- [PROVIDED PASSAGE]
════════════════

The insurance industry is using AR/VR to analyze insurance claims and undertake remote damage assessments whereby insurance and many other fields of business are quickly expanding the uses of new technology within their everyday practices. Doctors are using VR with pediatric patients instead of general anesthesia at the Starlight Children's Foundation’s healthcare facilities. In Malaysia AR/VR is being used in job training in the engineering work sphere and AR is being widely used in manufacturing and real estate. But how might these tools come to shift our cultural productions today?

Yale University is also one of twenty universities which are participating in the HP/Educause Campus of the Future project investigating the use of AR and VR technology in higher education. Yale’s Blended Reality team has endeavored to “capture” digitally the Peabody museum dioramas which will essentially become digital replicas of plastic arts. Yale’s projects also include the use of motion capture and AR to generate dance choreography in addition to the replication of visual artworks.

Additionally, the University Libraries at the University has recently hosted a VR|AR Meet-Up featuring the Reno Street Art Project and Walking With Reality, two projects that have fully taken on the challenge to merge the arts an new technology. And Street Art Museum Amsterdam (SAMA) is also using VR to preserve street art collections which will be destroyed by the year’s end. It is clear that VR, AR and XR are promising new arenas in the art world and their inclusion in the cultural landscape of art is hardly experimental today.

════════════════

- [DATA SHOWN]
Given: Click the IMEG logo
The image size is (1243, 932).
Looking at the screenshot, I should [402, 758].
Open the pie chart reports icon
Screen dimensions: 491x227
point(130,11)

════════════════

- [EXERCISES TO COMPLETE]
1 > List the areas of work in which the first paragraph of the passage on AR and VR says these technologies are being used.
2 > According to the passage on AR and VR, what is Street Art Museum Amsterdam using VR to do?
3 > Repeat the passage on AR and VR word for word from "Yale University is" to "of visual artworks.".

- [EXERCISE RESULTS]
1 >
- Insurance (analyzing claims and remote damage assessments)
- Healthcare (VR with pediatric patients instead of general anesthesia)
- Engineering job training (in Malaysia)
- Manufacturing
- Real estate

2 > It is using VR to preserve street art collections that will be destroyed by the year's end.

3 >
Yale University is also one of twenty universities which are participating in the HP/Educause Campus of the Future project investigating the use of AR and VR technology in higher education. Yale’s Blended Reality team has endeavored to “capture” digitally the Peabody museum dioramas which will essentially become digital replicas of plastic arts. Yale’s projects also include the use of motion capture and AR to generate dance choreography in addition to the replication of visual artworks.